REQUIREMENT — Every line of the data below that holds the string "icon" needs to be reported.

+ + + + +

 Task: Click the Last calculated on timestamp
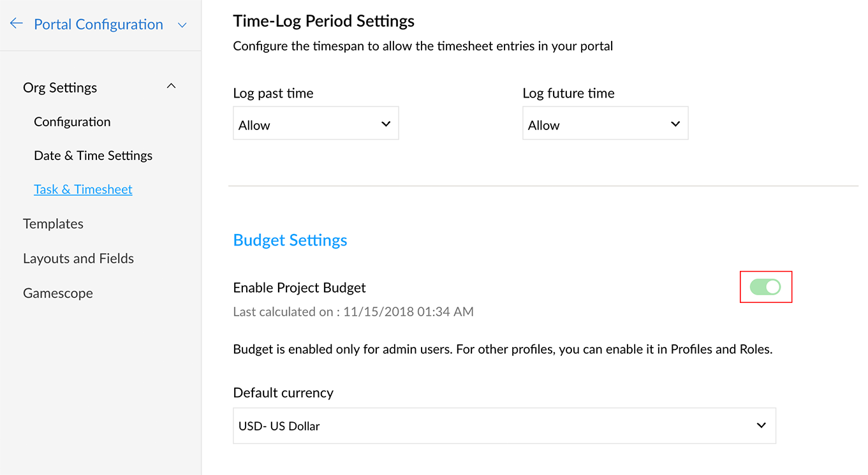pos(353,312)
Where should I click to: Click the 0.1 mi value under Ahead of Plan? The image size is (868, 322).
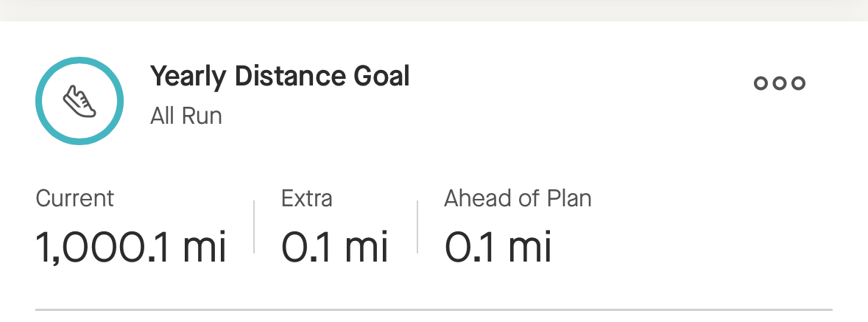click(498, 246)
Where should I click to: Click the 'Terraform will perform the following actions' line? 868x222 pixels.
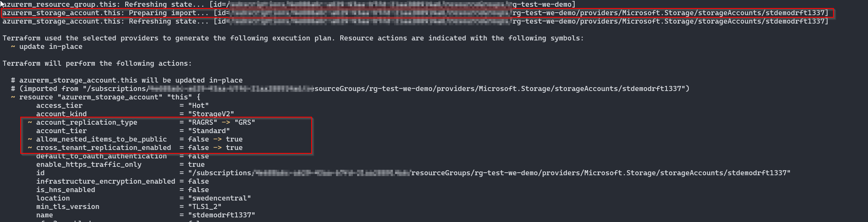coord(97,64)
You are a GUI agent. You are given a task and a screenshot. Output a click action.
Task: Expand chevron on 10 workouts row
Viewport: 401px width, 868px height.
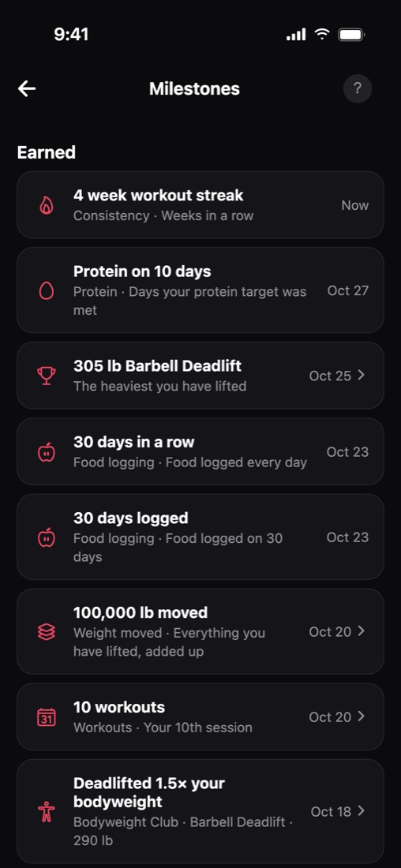[x=362, y=716]
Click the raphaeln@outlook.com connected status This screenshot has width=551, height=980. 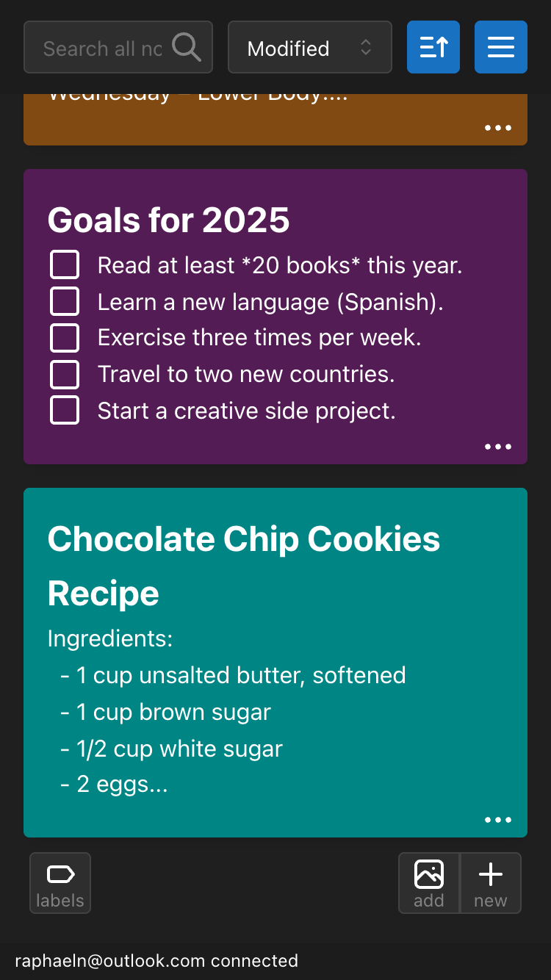click(x=156, y=961)
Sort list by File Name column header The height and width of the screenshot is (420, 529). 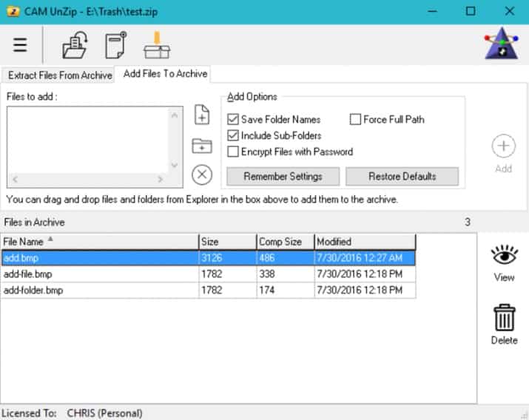pyautogui.click(x=99, y=242)
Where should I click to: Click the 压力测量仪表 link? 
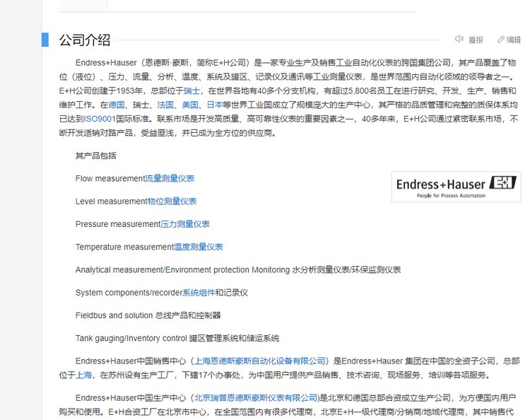[x=185, y=224]
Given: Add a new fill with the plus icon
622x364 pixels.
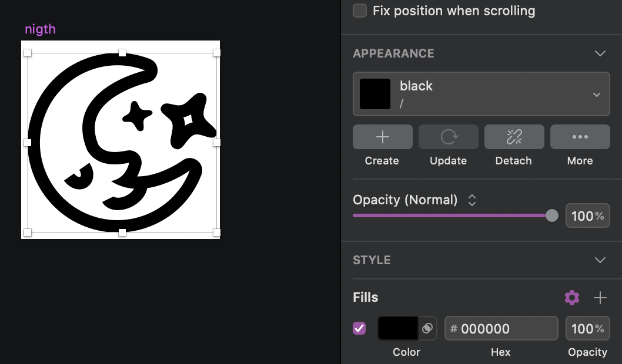Looking at the screenshot, I should pos(600,298).
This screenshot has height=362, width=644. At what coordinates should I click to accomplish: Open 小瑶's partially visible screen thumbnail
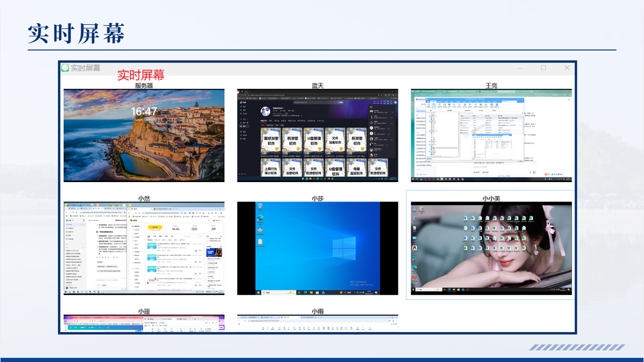tap(144, 323)
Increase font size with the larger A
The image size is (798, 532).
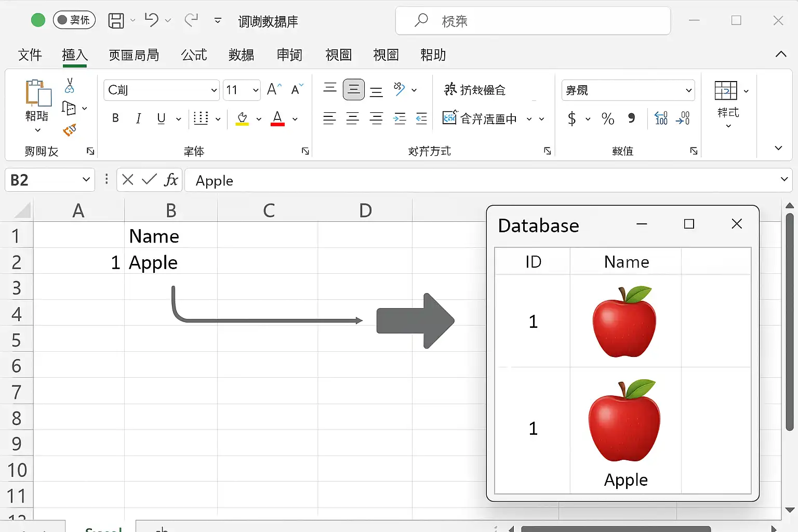click(x=274, y=89)
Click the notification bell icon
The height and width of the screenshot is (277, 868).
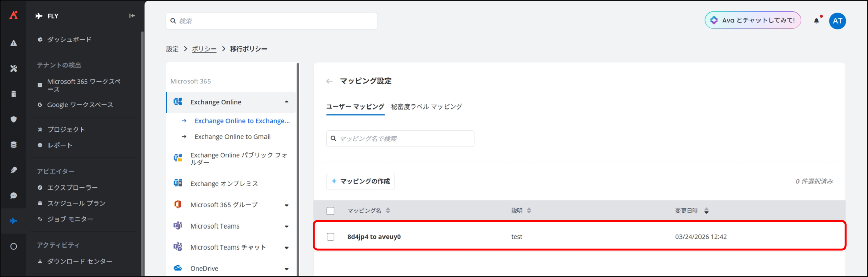coord(816,21)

+ + + + +

WRITTEN ANSWER —
Given: Add a new fill with the plus icon
Click the notification bell icon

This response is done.